Franzke et al
C. L. E. Franzke, T. Graves, N. W. Watkins, R. B. Gramacy and C. Hughes Robustness of estimators of long-range dependence and self-similarity under non-Gaussianity
Keywords
Memory, Paradigmatic Models, Multiplicative Noise
Abstract
Long-range dependence and non-Gaussianity are ubiquitous in many natural systems like ecosystems, biological systems and climate. However, it is not always appreciated that both phenomena usually occur together in natural systems and that the superposition of both phenomena constitute the self-similarity of a system. These features, which are common in complex systems, impact the attribution of trends and the occurrence and clustering of extremes. The risk assessment of systems with these properties will lead to different outcomes (e.g. return periods) than the more common assumption of independence of extremes.
Two paradigmatic models are discussed which can simultaneously account for long-range dependence and non-Gaussianity: Autoregressive Fractional Integrated Moving Average (ARFIMA) and Linear Fractional Stable Motion (LFSM).

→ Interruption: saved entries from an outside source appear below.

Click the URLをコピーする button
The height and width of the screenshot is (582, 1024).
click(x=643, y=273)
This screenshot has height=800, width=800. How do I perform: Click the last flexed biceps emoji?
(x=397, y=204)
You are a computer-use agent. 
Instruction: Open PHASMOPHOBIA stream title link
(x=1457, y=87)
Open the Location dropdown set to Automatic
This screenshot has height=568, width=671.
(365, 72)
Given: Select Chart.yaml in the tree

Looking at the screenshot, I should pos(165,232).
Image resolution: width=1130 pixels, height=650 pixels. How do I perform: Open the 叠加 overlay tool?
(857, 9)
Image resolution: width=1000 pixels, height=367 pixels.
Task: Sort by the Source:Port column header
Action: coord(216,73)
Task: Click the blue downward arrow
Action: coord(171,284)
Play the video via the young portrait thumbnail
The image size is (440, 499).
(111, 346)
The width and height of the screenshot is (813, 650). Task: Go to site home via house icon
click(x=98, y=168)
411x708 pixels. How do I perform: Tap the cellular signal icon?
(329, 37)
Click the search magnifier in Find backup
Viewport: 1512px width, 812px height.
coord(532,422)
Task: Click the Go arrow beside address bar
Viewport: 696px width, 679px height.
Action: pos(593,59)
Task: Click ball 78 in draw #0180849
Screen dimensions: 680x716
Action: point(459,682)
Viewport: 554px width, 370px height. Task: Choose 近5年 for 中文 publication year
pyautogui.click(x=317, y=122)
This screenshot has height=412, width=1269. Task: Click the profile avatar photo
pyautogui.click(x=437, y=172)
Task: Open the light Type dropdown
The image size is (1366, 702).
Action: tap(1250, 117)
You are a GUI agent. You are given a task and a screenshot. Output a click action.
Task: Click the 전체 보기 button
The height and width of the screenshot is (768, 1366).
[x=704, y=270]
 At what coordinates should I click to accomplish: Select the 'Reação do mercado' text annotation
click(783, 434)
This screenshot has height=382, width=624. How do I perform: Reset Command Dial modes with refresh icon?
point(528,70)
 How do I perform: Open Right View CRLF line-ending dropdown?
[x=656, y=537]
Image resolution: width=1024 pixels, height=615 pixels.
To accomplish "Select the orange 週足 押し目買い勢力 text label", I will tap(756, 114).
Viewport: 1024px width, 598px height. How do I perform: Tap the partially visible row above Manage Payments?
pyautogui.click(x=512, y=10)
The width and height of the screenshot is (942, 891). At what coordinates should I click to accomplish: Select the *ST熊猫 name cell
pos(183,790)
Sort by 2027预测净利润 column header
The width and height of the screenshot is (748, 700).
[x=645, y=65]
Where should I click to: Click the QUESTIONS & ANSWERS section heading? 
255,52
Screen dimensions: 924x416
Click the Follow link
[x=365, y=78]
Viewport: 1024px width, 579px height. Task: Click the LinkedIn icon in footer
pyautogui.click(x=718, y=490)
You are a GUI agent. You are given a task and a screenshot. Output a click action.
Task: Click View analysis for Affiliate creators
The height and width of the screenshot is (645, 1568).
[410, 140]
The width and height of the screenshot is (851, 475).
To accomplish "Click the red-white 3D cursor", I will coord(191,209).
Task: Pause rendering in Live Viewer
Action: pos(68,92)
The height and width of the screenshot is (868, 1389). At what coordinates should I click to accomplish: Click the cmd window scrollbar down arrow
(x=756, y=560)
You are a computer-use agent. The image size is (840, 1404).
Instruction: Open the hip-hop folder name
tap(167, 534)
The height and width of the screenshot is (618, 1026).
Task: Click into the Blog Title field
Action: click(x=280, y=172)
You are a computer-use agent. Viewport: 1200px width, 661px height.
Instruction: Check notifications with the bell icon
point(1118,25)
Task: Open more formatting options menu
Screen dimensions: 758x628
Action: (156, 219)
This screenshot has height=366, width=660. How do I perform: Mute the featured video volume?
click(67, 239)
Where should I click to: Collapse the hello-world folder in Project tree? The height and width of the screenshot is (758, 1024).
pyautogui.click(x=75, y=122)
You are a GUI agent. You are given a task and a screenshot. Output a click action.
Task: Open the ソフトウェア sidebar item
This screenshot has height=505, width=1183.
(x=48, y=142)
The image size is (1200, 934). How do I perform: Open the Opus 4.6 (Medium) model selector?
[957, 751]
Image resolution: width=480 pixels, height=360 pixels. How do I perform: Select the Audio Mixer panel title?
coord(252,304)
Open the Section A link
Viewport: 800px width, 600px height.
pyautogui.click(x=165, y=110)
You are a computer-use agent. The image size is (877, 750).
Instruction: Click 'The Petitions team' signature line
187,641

Statistical properties of estimators for long-range dependence and self-similarity are critically assessed. It is found that the most popular estimators are not robust. In particular, they can be biased in the presence of important features of many natural systems like annual cycles, trends and multiplicative noise. Also the longrange dependence and non-Gaussianity of two exemplary natural time series are discussed.